A skill is an example of ability. A child will learn many types of skills throughout their life. These skills are important for children to successfully participate in all school activities and to develop their knowledge and understanding of the lessons learnt in the classroom. However, school is not only about the present, it also prepares students effectively for life beyond the classroom and the future.
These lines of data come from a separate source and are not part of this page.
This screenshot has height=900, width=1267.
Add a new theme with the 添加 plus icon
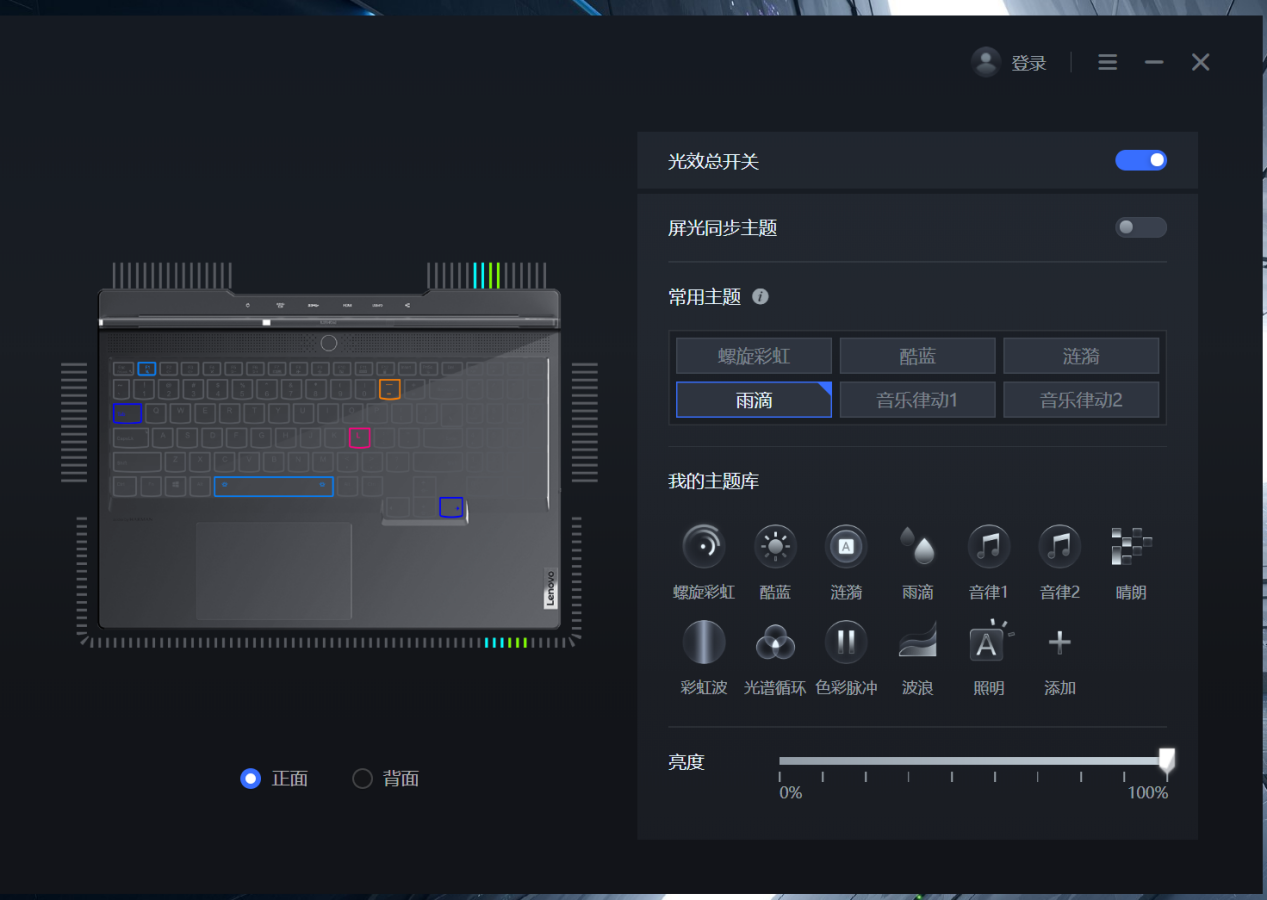pos(1059,642)
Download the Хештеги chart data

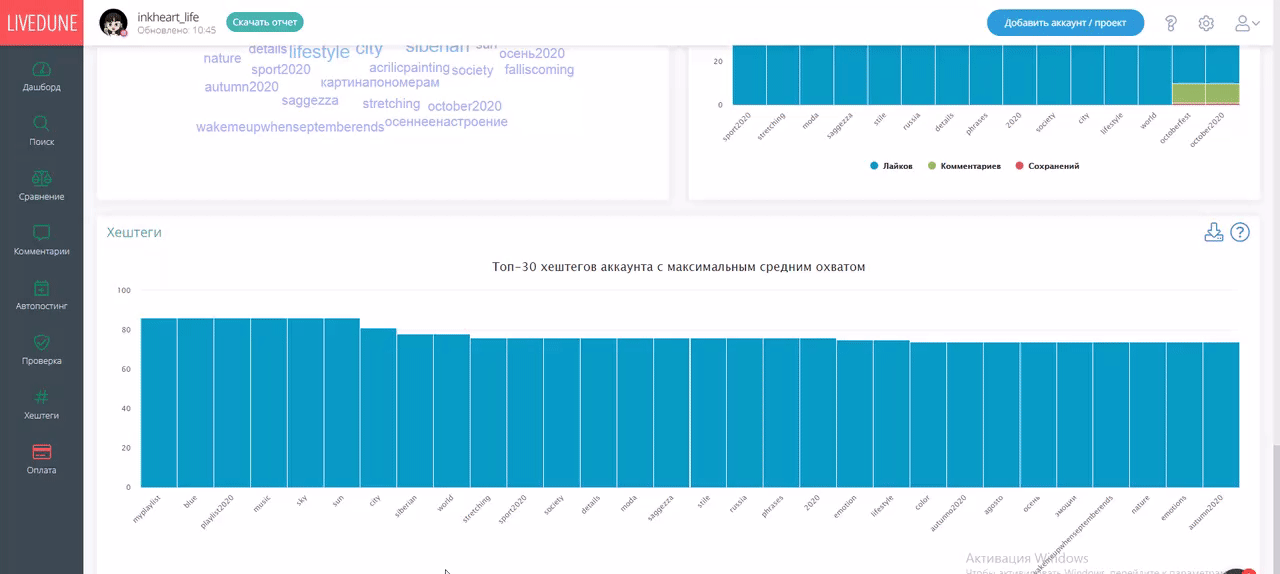(1214, 232)
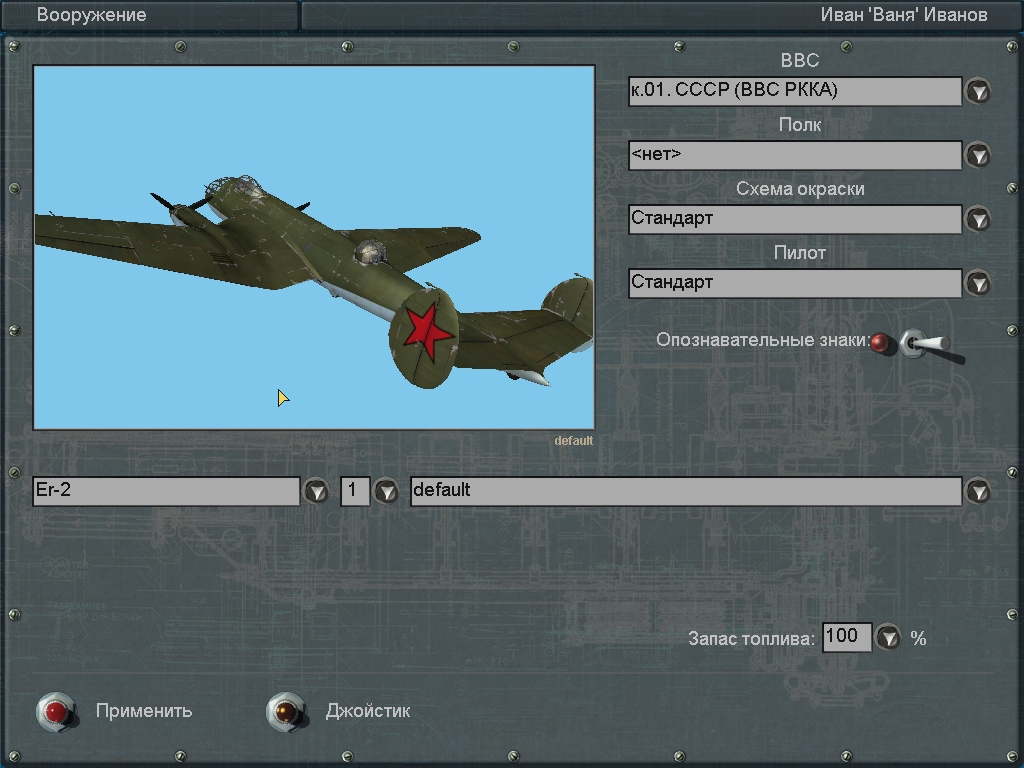This screenshot has height=768, width=1024.
Task: Click the red indicator lamp beside Опознавательные знаки
Action: point(880,343)
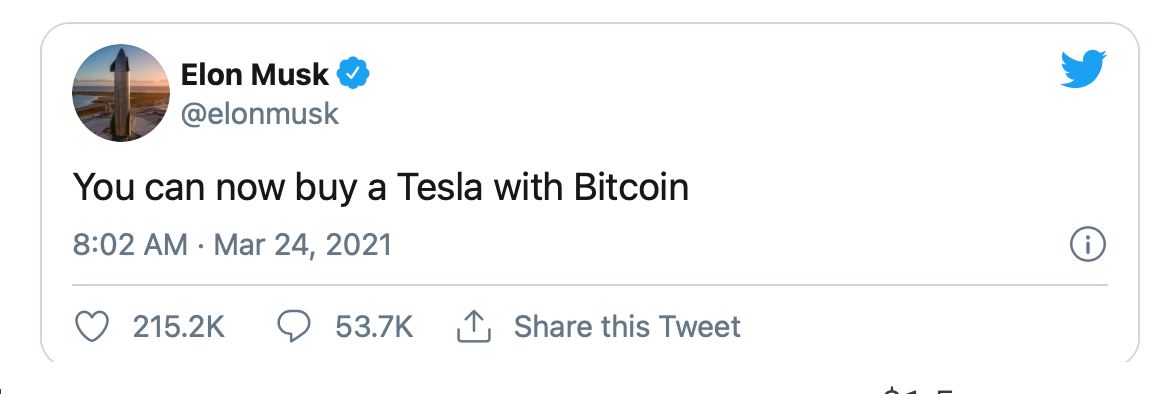
Task: Click the 53.7K replies count
Action: (x=374, y=327)
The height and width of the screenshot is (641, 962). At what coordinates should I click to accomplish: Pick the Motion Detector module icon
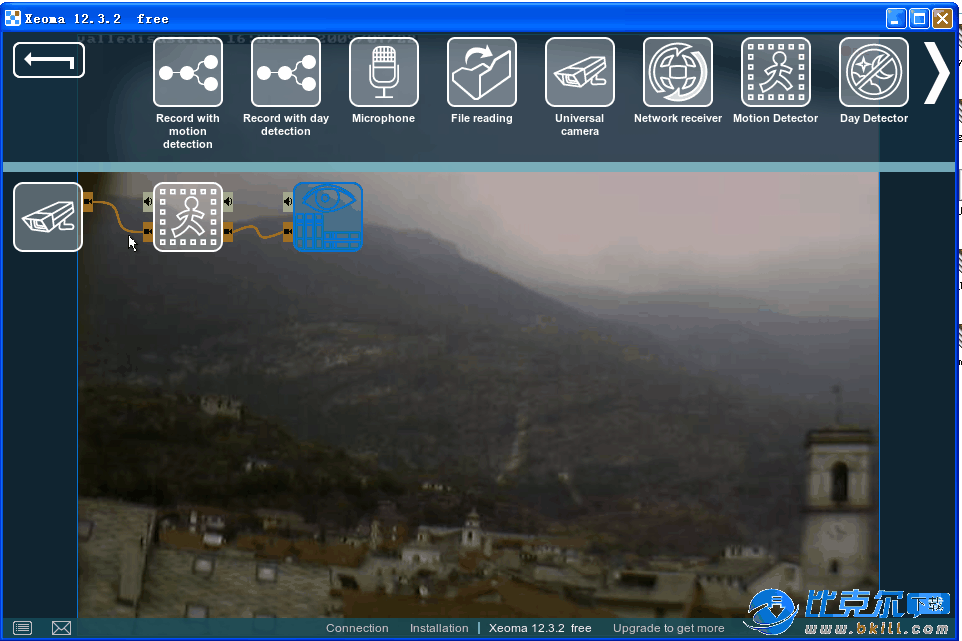(x=776, y=72)
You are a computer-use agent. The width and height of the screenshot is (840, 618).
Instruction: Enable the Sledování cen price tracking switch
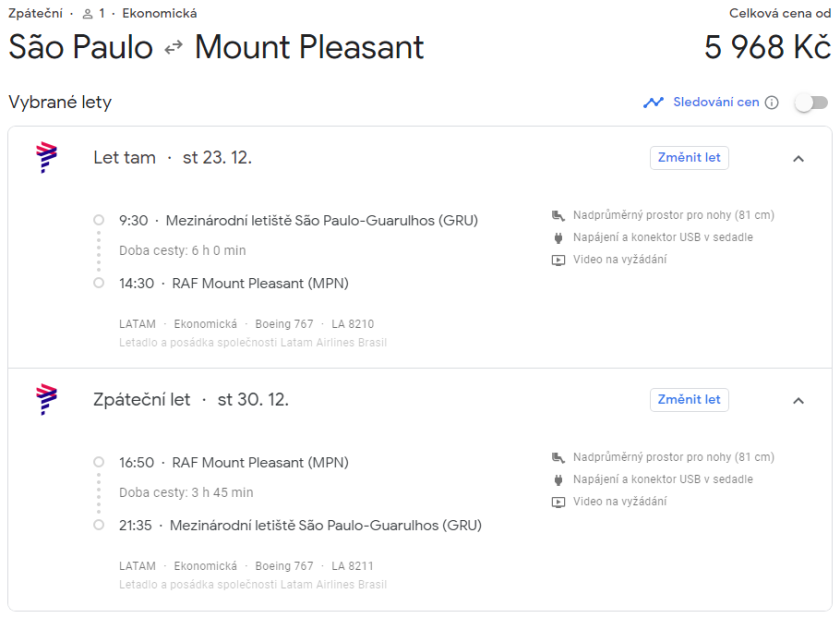pyautogui.click(x=811, y=102)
At WASS, we take seriously our responsibility in ensuring students that join our school community are able to complete their schooling and be prepared for life outside the walls of their classroom. Thus, as a school community we have adopted the five categories of skills identified in the International Baccalaureate Approaches to Learning as skills that need to be developed as our student’s progress through WASS. The below is how we at WASS develop these skills in our students.

1. Thinking skills

Thinking skills allow students to make reasoned, ethical decisions after exercising initiative by approaching a problem both critically and creatively. At WASS our students are not just taught to remember and recall facts. Our students are required to move through phases that allow them to develop their thinking skills. It is important that students first develop understanding of the concepts. Once students understand, teachers then develop higher order thinking skills such as application; analysis, evaluation and creation.

2. Communication skills

It is important as one goes through life that they have ability to be effective communicators. This does not only involve verbal or written communication. It also includes the skill of being an effective listener. At WASS, students are provided opportunities on a daily basis to enhance their verbal and written communication skills through a range of activities ranging from persuasive writing to oral presentations. Students are also taught to listen to each other as a form of learning and understanding.

3. Social Skills

Students at WASS are taught how to adapt to peer-related and teacher-related social interactions and behaviours. Throughout the day, students are provided with opportunities to collaborate with their peers and teachers to complete a range of tasks. Also, students are taught during Life Skills the importance of justice and tolerance towards their peers and the community. This creates a sense of caring amongst the students and an awareness of the impact their behaviour has on others.

4. Self-management skills

This category can be divided into two groups. Group 1 involves organisation skills. At WASS students are taught how to set goals and to manage their time effectively so classwork and assessment tasks are completed on time. The second group is affective skills and this helps the students manage their state of mind, self-motivation, resilience and mindfulness. These attributes are developed on a daily basis by providing our students with a safe learning environment that allows the students to be risk-takers and not afraid of making mistakes.

5. Research skills

Teachers at WASS teach research skills by adopting an inquiry-based approach to their teaching. This approach requires teachers to pose questions and problems to the students and it is the responsibility of the students to provide answers or solutions. This skill was particularly evident in the school’s STEAM program this year. The teachers have supported and guided the students through this approach and have outlined the importance of effective research and the dangers of plagiarism.